I stopped at the local pharmacy to pick up a prescription earlier this week. After the pharmacist/owner carefully educated me about the use of the medicine, I asked him about Measure 7 on this fall’s ballot. The measure would abolish North Dakota’s law requiring that pharmacies in the state be majority owned by a licensed pharmacist. We are the only state in the union with such a law. Apparently large companies like Walmart, Target and Walgreens would like to see that changed. If you think you’ve heard all of this before, you have. I wrote an article very similar to this in 2008 and several unsuccessful attempts have been made to initiate measures and to introduce legislation have been made since.
Obviously, our local pharmacist supports the law as it is. The law was designed to encourage local professional ownership. For small towns that is a good thing. Being able to get a prescription filled without having to drive 120 miles or more may sometimes be more than a convenience. Having a drug store down the street could make a difference in how quickly one gets well.
I asked the pharmacist how WalMart could fill prescriptions for four dollars. Mr. Lutman explained that many of the drugs on the WalMart list of qualifying pharmaceuticals were things not often prescribed, were duplicates of the same drug made by different manufacturers or were drugs meant to treat rare and unusual conditions. Only a small number of commonly recommended drugs are really available for four dollars. The fine print in the WalMart cheap prescription promotion also restricts these prices to cash customers. Insurance companies are billed much higher prices and if your policy includes a co-pay, you also will pay a higher price.
Proponents of Measure 7 say that our current law makes us all pay higher prices for the medicines we need. They use an outdated and misleading study to prove their point. According to the National Association of Chain Drug Stores own study, North Dakotans currently pay 12 percent less for prescriptions than the national average and 34 percent less than our neighbors in Minnesota.
What benefit will changing our law have for consumers? It will not increase competition. Short-term undercutting of prices by huge corporations will drive independent owners out of business and result in a decrease in competition. In the same way as major corporations pulled department stores, grocery stores and implement dealers out of small towns because small enterprises did not generate high enough profits, small town and local drug stores owned by big chains will also not be profitable enough.
We regulate all kinds of business. We limit corporate and nonprofit ownership of land. We have rules about how cooperatives are run. For years our state’s ownership of a mill and elevator and bank were termed “archaic” and “out-of-date.” When the world faced the biggest economic downturn since the 1930s, our state barely stumbled because we had not adopted all the current practices in banking. Now these profitable and stable businesses are cited as examples of wisdom and forethought. While we may be the only state with such a law, we are not the only place in the world. Many countries in the world, especially those in Europe, also have similar laws. Those countries also have far lower drug costs than the US.

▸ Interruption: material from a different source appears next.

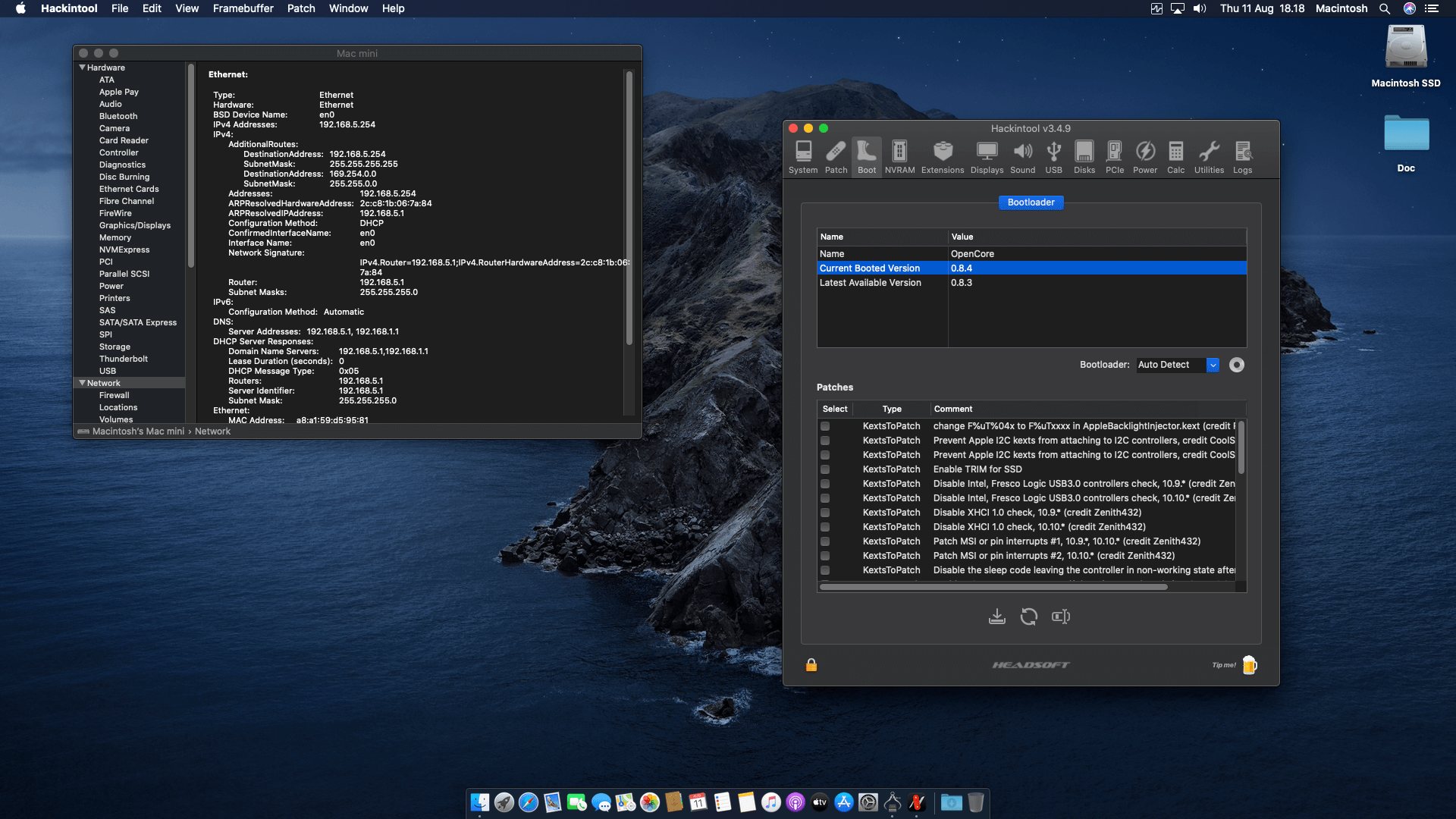Enable the TRIM for SSD patch checkbox
1456x819 pixels.
pos(825,469)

Our pharmacy law works. Our local drug store offers services WalMart will never provide unless they create a large enough profit for the Walton family. When all the competition from independently owned pharmacies have been destroyed, will you be better off? WalMart’s pharmacy will not deliver prescriptions to your home free. Their hired pharmacist will not take the time our local druggist takes to make sure you understand how to take your medication. They will not take a check in payment nor will they call you if your elderly parent has a problem with a prescription. WalMart will not have a drug store in a town with fewer than 2000 people.
Prescription drugs can be very expensive. Everyone would like to save some money. Lets make sure, however, we are not being sold snake oil.